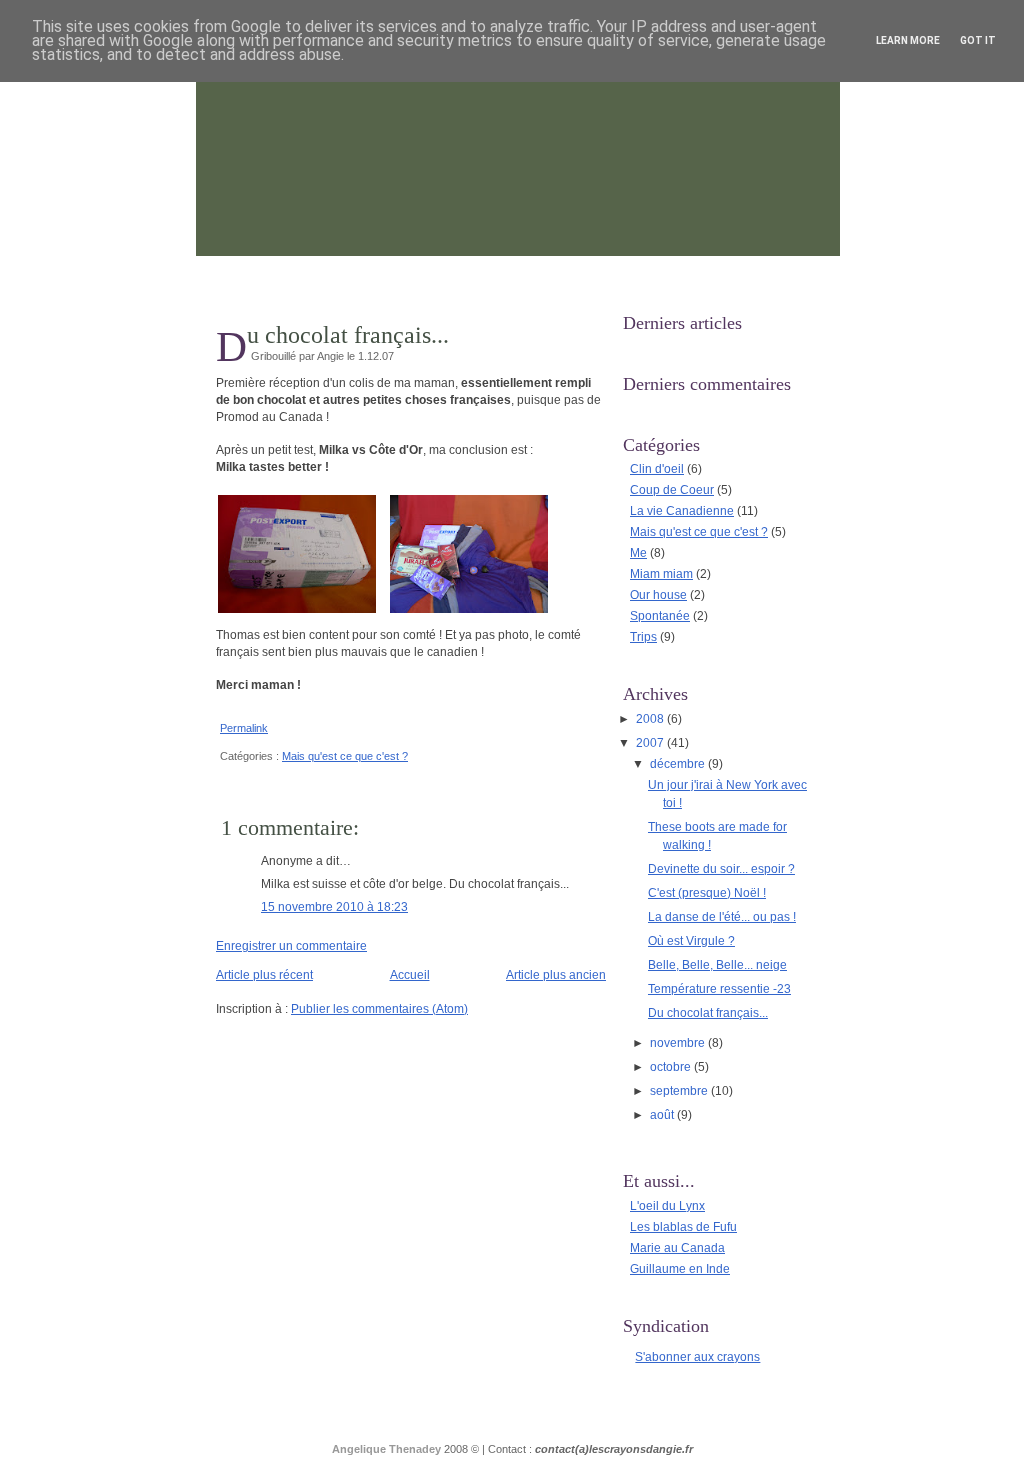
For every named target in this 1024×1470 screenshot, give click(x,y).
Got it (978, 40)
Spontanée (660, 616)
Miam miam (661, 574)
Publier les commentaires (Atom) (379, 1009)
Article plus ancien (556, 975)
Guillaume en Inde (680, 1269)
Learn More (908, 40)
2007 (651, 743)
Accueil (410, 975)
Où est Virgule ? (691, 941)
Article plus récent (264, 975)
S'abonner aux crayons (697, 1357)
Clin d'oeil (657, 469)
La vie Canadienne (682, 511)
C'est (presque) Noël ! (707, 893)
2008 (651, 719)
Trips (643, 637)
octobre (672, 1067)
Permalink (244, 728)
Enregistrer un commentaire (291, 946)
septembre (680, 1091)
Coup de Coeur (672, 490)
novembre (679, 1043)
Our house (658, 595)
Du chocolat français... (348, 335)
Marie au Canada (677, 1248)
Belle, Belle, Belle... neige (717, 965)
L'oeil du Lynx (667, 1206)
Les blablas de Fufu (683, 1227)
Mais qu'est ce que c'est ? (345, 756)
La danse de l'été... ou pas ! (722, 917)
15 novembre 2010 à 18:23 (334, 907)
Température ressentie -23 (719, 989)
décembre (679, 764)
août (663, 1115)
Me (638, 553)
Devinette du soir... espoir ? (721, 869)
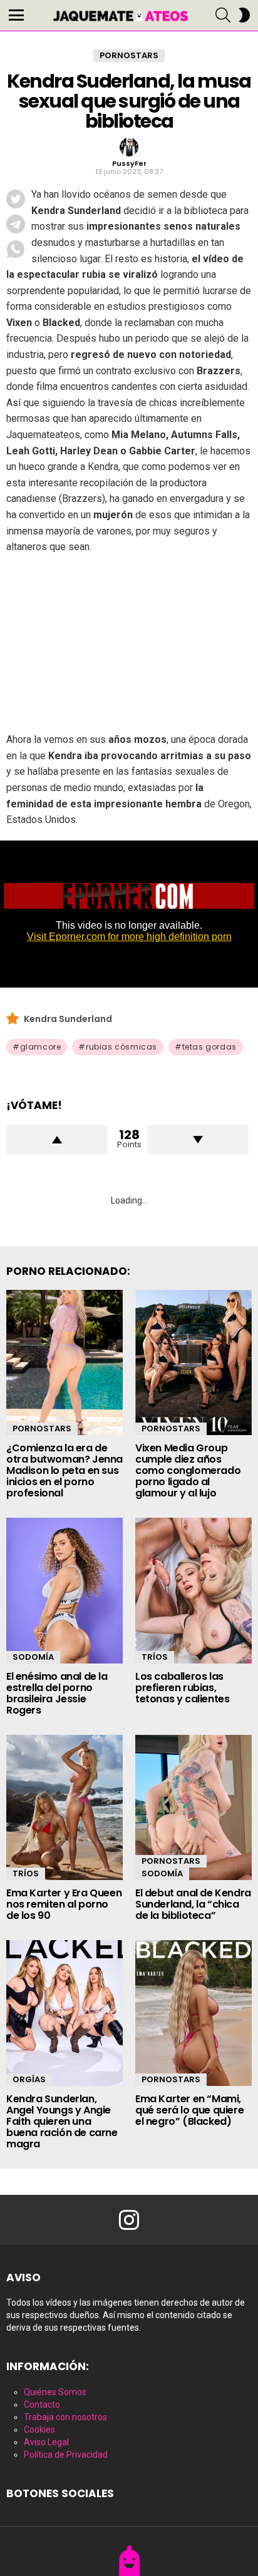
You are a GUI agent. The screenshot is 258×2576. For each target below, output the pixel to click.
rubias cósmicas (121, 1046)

========================================================================

■ TASK
A verbatim transcription of the listing is expected, with no pictures included.

■ FINAL ANSWER
For every named target in this 1024×1470 screenshot, give click(x,y).
Got it (978, 40)
Spontanée (660, 616)
Miam miam (661, 574)
Publier les commentaires (Atom) (379, 1009)
Article plus ancien (556, 975)
Guillaume en Inde (680, 1269)
Learn More (908, 40)
2007 (651, 743)
Accueil (410, 975)
Où est Virgule ? (691, 941)
Article plus récent (264, 975)
S'abonner aux crayons (697, 1357)
Clin d'oeil (657, 469)
La vie Canadienne (682, 511)
C'est (presque) Noël ! (707, 893)
2008 (651, 719)
Trips (643, 637)
octobre (672, 1067)
Permalink (244, 728)
Enregistrer un commentaire (291, 946)
septembre (680, 1091)
Coup de Coeur (672, 490)
novembre (679, 1043)
Our house (658, 595)
Du chocolat français... (348, 335)
Marie au Canada (677, 1248)
Belle, Belle, Belle... neige (717, 965)
L'oeil du Lynx (667, 1206)
Les blablas de Fufu (683, 1227)
Mais qu'est ce que c'est ? (345, 756)
La danse de l'été... ou pas ! (722, 917)
15 novembre 2010 à 18:23 (334, 907)
Température ressentie -23 (719, 989)
décembre (679, 764)
août (663, 1115)
Me (638, 553)
Devinette du soir... espoir ? (721, 869)
You are a GUI agent. The screenshot is 258×2576. For each target below, output the pixel to click.
rubias cósmicas (121, 1046)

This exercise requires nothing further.